▶ Uraian Soal A: Tuliskan kembali bagian teks tentang ketahanan pangan yang dibuka dengan kata-kata yang memuat "Salah satu subsistem" dan ditutup dengan "tidak jadi perhatian.".
▶ Uraian Soal B: Menurut teks tentang ketahanan pangan, apa saja tiga sub sistem utama ketahanan pangan?

▶ Kutipan Terpilih:
Sub Sistem Ketahanan Pangan
Sub sistem ketahanan pangan terdiri dari tiga sub sistem utama yaitu
ketersediaan, akses, dan penyerapan pangan, sedangkan status gizi
merupakan outcome dari ketahanan pangan. Ketersediaan, akses, dan
penyerapan pangan merupakan sub sistem yang harus dipenuhi secara utuh.
Salah satu subsistem tersebut tidak dipenuhi maka suatu negara belum
dapat dikatakan mempunyai ketahanan pangan yang baik. Walaupun pangan
tersedia cukup di tingkat nasional dan regional, tetapi jika akses
individu untuk memenuhi kebutuhan pangannya tidak merata, maka ketahanan
pangan masih dikatakan rapuh.
Ketersediaan pangan
Ketersedian pangan menurut kapitalis adalah ketersediaan pangan dalam
jumlah yang cukup aman dan bergizi untuk semua orang dalam suatu negara
baik yang berasal dari produksi sendiri, impor, cadangan pangan maupun
bantuan pangan. Ketersedian pangan dalam hal ini lebih serng dilihat
secara makro. Jika stok memadai dibandingkan tingkat kebutuhan secara
makro maka ketersediaan pangan dianggap cukup. Masalah distribusi dan
bisa diakses oleh tiap individu atau tidak, itu tidak jadi perhatian.

▶ Data Hasil Ekstraksi:
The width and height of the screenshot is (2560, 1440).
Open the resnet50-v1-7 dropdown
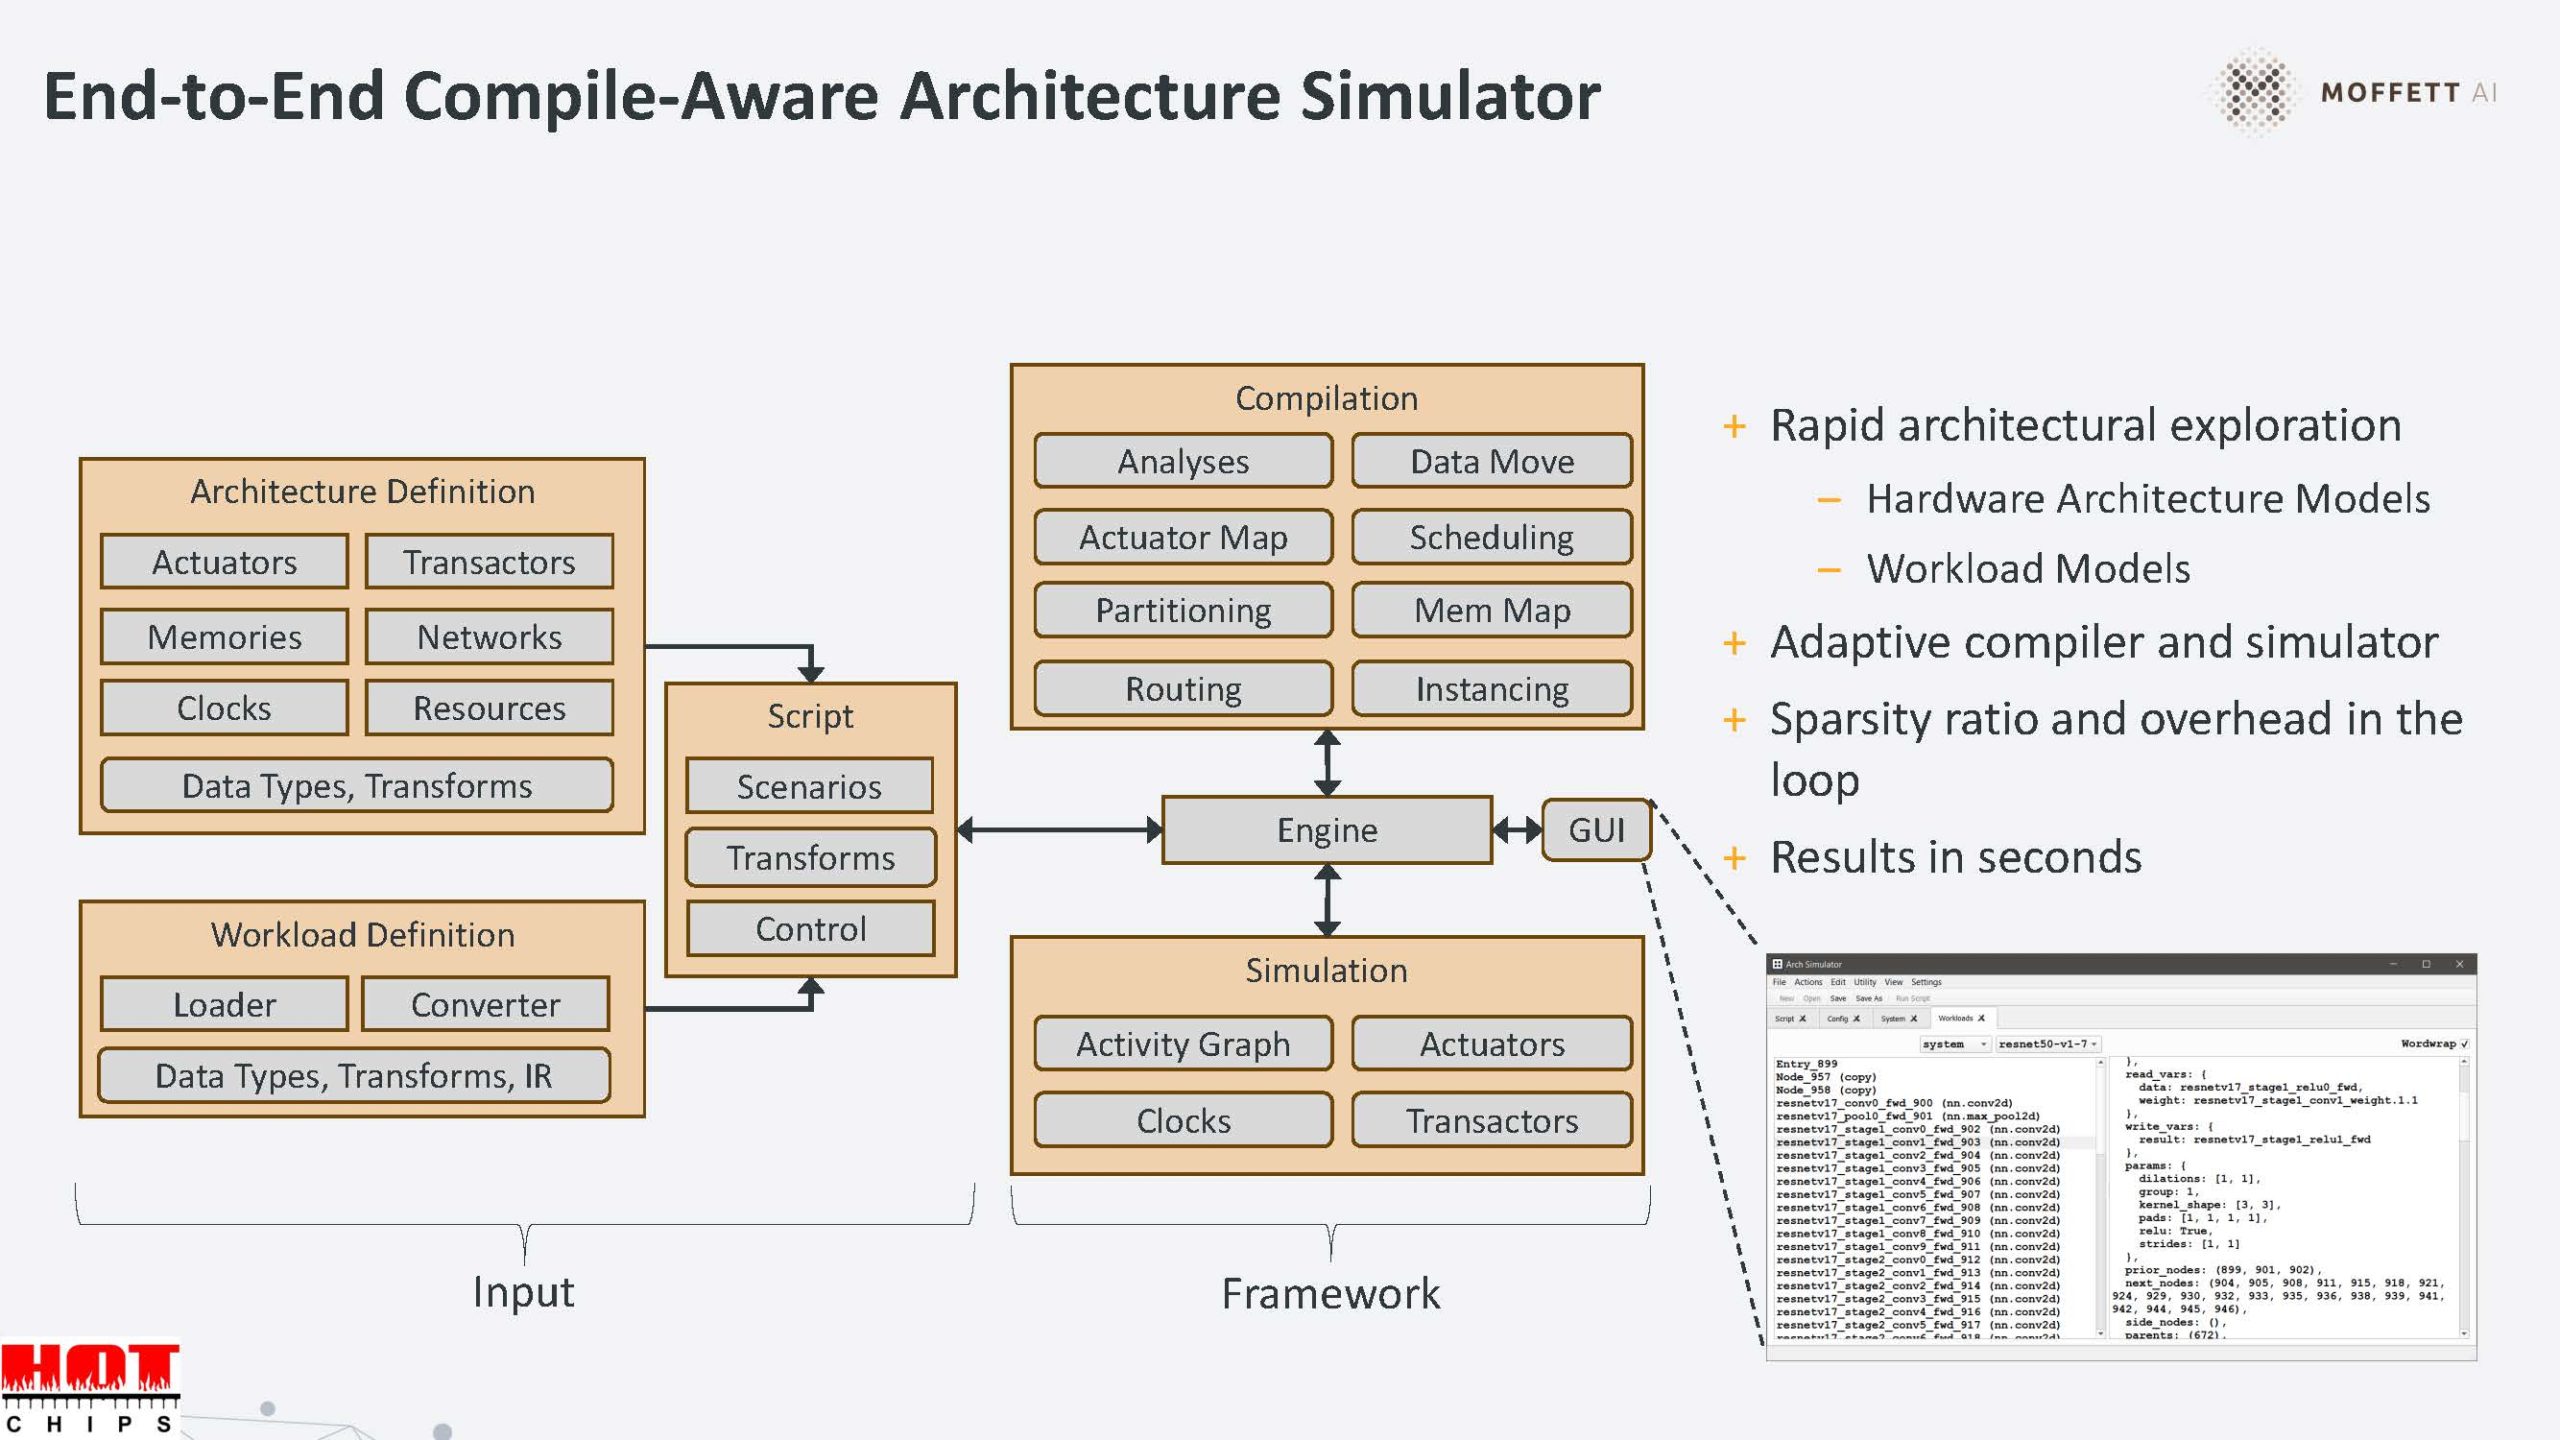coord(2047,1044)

--

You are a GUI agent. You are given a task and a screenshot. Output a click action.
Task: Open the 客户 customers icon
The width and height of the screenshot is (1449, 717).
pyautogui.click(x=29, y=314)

▶ Jawaban Lengkap A:
Salah satu subsistem tersebut tidak dipenuhi maka suatu negara belum
dapat dikatakan mempunyai ketahanan pangan yang baik. Walaupun pangan
tersedia cukup di tingkat nasional dan regional, tetapi jika akses
individu untuk memenuhi kebutuhan pangannya tidak merata, maka ketahanan
pangan masih dikatakan rapuh.
Ketersediaan pangan
Ketersedian pangan menurut kapitalis adalah ketersediaan pangan dalam
jumlah yang cukup aman dan bergizi untuk semua orang dalam suatu negara
baik yang berasal dari produksi sendiri, impor, cadangan pangan maupun
bantuan pangan. Ketersedian pangan dalam hal ini lebih serng dilihat
secara makro. Jika stok memadai dibandingkan tingkat kebutuhan secara
makro maka ketersediaan pangan dianggap cukup. Masalah distribusi dan
bisa diakses oleh tiap individu atau tidak, itu tidak jadi perhatian.

▶ Jawaban Lengkap B: Ketersediaan, akses, dan penyerapan pangan.